God save me and all church planters from such drivel. The world needs the word of the living God, unadulterated, uncompromised, and undiluted. It needs men who are more afraid of one day standing before a Holy God to give an account of their lives than they are of standing before men today. The world needs men like Jeremiah.
I have met too many of what I call “survivors”—pastors who survive in small or large places by only telling pleasantries, jokes, and sentimental soppy stories (the preaching equivalent of kitty cat pictures and movie shorts on wimp.com). These men seem to have read or imbibed from the culture around them the philosophy of Dale Carnegie and his How to Win Friends and Influence People. They have reduced the whole of their job to trying to “Dale Carnegie the ministry.”
They keep their mouths shut about the controversies around them; they never speak or preach about the difficult things in the culture; they have made being pleasant and “harmless” an art form.
They are cowards.
Concerned more about their paycheck or their position they systematically avoid ruffling feathers while they smile pleasantly and lead no one away from hell and certainly no one toward the cross. Challenge, exhortation, call to repentance, confession of sin, brokenness before a Holy God are simply absent from their preaching. God is on their lips but nowhere else.
God save me and all church planters from such drivel. The world needs the word of the living God, unadulterated, uncompromised, and undiluted. It needs men who are more afraid of one day standing before a Holy God to give an account of their lives than they are of standing before men today. The world needs men like Jeremiah.

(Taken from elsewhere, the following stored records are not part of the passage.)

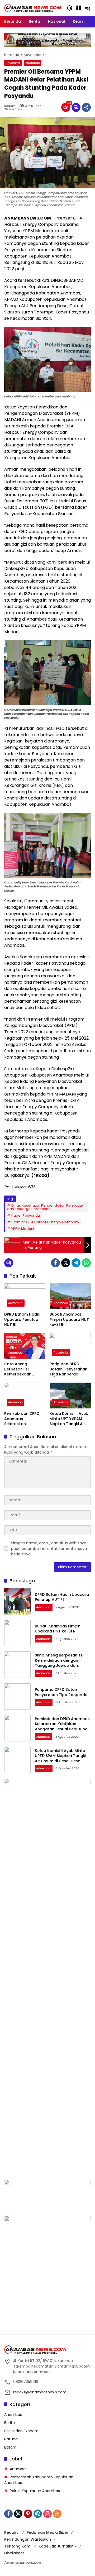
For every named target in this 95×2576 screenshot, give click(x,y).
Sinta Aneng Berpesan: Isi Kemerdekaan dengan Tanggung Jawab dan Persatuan (22, 1369)
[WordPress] (38, 2514)
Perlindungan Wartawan (27, 2539)
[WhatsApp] (86, 1262)
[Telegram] (76, 1262)
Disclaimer (14, 2553)
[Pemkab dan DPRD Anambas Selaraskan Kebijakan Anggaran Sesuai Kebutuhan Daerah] (24, 1395)
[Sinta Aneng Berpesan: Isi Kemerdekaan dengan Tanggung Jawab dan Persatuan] (24, 1346)
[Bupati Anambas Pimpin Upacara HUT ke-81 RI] (70, 1296)
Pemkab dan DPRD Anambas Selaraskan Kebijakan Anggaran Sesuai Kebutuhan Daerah (24, 1419)
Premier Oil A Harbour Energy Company (45, 1222)
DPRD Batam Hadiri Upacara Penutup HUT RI (22, 1319)
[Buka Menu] (78, 8)
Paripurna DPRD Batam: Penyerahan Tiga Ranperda (68, 1369)
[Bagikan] (86, 107)
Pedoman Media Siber (47, 2532)
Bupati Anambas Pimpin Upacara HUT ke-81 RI (69, 1319)
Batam (10, 2447)
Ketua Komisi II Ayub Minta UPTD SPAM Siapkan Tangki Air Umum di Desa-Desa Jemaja (69, 1419)
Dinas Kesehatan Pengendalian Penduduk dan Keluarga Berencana (45, 1207)
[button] (69, 8)
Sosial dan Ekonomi (21, 2431)
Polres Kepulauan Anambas (35, 2490)
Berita (9, 2422)
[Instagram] (47, 2514)
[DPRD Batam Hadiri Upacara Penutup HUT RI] (24, 1296)
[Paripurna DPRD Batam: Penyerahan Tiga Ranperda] (70, 1346)
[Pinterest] (28, 2514)
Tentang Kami (17, 2546)
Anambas (32, 63)
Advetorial (13, 63)
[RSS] (57, 2514)
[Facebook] (55, 1262)
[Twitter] (65, 1262)
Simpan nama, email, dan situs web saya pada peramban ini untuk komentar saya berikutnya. (49, 1548)
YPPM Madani (22, 1228)
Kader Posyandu (25, 1215)
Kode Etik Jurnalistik (58, 2546)
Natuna (11, 2439)
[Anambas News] (32, 7)
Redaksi (10, 105)
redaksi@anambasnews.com (39, 2392)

The following is from Kairos Journal.
Cowards Need Not Apply
But you, dress yourself for work, arise, and say to them everything that I command you. Do not be dismayed by them, lest I dismay you before them (Jeremiah 1:17, ESV).
As intimidating as his listeners may be, the pastor must beware lest he jump from the frying pan of their opposition into the fire of God’s humiliation. When a preacher seeks peace with man, he can find himself at war with God.
. . . Jeremiah’s initial reaction to God’s call was cowardly. Protesting that he was only a youth, Jeremiah tried, like Moses, to decline his divine commission (1:6). Yahweh gave him a devastating message, and as a respected member of the priestly clan (1:1), Jeremiah must have shuddered at the thought of telling his countrymen and fellow priests that everything they cherished—the nation of Israel, the city of Jerusalem, even the temple of Yahweh itself—was about to be judged and destroyed.
In spite of the young man’s fears, God pressed His demand—“Dress yourself for work” (the modern rendering of “Gird up your loins,” the practice of tying up one’s long, flowing robes to free the legs for swift, decisive action.) The life of priestly ease was over; Jeremiah was now a prophet of God with one mandate: “Say to them everything that I command you” (v. 17b).
Jeremiah had every reason to be afraid; all the great men of Israel would stand against him (vv. 18-19). God commanded him, “Do not be dismayed by them, lest I dismay you before them.” The Hebrew word “dismayed” (hatat) also means “broken” or “cracked.” If Jeremiah abandoned his confidence in the Lord and cowered before men, then God would break him.
The Old Testament office of prophet found its highest expression in Christ, who Himself empowers pastors for the prophetic task of proclaiming God’s Word to His people. He gives them Jeremiah’s charge: “Tell them everything I command you.” Paul would later say it no less solemnly: “Preach the Word,” not merely the parts of it men will hear without offense, but “the whole counsel of God” (Acts 20:27).
The faithful pastor will offend—not out of any love for controversy, but because preaching Christ crucified is an offense (1 Cor. 1:23 and 1 Pet. 2:8). Yet how many pastors are determined to avoid “controversial issues?” How many have measured their success by how few people they have offended with their preaching, as if it were a virtue to be more conciliatory than Jesus? Pastors who ignore biblical truth on “controversial issues” may think they serve kindness and unity, but fear may be their lord.
God’s man encourages where the Word encourages, teaches where it teaches, and rebukes where it rebukes, even if the whole world takes offense. It is a joy to preach the Word—all of it—without dismay. By God’s grace, the preacher’s chains of fear drop away.